* Directions
List every organization named in the article on Covid-19 and Colorado health policy, including the publication it appears in.

-- Reading passage follows --

Jensen Werley, Denver Business Journal 

As the Omicron variant continues to ramp up, health care lobbyists and experts are anticipating another legislative session where health policy is dominated by Covid-19.

“Everything stems from Covid. We are very much still in the midst of crisis when it comes to Covid. We’re still over 90% utilization and our workers are continually in crisis. What really settled in for me, as we round the corner into 2022, is that no one is prepared for the reality that Covid has been around for almost two years really, with no end in sight,” said Katherine Mulready, senior vice president and chief strategy officer for the Colorado Hospital Association.

In 2021, Colorado passed the Colorado option, Colorado’s version of a public health care insurance option, and passed the Prescription Drug Affordability Board, which sets up a board that will set upper payment limits for certain drugs.

In 2022, Mulready said she’s not anticipating massive proposals like that. Rather, she expects the focus to be on several issues that were already trends before Covid-19 and have only become exacerbated because of it.

-- Reading passage concluded --
-- Dataset entries follows --

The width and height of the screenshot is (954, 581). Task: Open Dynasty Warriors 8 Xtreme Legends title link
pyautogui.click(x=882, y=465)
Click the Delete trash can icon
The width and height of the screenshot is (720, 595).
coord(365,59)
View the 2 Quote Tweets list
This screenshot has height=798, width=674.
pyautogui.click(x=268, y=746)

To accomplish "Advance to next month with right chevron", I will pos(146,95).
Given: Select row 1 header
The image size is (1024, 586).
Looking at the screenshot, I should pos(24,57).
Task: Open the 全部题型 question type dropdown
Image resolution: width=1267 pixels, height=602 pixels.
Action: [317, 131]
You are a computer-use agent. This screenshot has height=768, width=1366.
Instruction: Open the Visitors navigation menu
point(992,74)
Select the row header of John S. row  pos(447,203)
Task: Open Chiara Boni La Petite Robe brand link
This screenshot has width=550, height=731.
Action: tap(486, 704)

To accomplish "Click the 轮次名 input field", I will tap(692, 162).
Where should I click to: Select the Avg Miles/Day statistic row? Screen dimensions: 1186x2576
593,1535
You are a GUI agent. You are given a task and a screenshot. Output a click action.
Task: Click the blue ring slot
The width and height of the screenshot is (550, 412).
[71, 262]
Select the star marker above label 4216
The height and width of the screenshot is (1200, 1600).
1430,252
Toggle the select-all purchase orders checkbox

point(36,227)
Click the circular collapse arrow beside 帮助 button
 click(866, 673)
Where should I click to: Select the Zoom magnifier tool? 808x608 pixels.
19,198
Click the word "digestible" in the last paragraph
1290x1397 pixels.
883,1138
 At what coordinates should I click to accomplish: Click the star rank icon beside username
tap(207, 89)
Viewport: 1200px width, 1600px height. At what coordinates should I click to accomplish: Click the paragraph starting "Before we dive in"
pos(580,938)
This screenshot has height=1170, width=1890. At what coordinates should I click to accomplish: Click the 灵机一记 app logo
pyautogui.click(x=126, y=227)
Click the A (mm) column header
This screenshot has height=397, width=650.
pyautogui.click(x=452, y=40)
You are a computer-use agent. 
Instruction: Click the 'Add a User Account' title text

-- Dataset entries concluded --

* Written solution
- Denver Business Journal
- Colorado Hospital Association
- Prescription Drug Affordability Board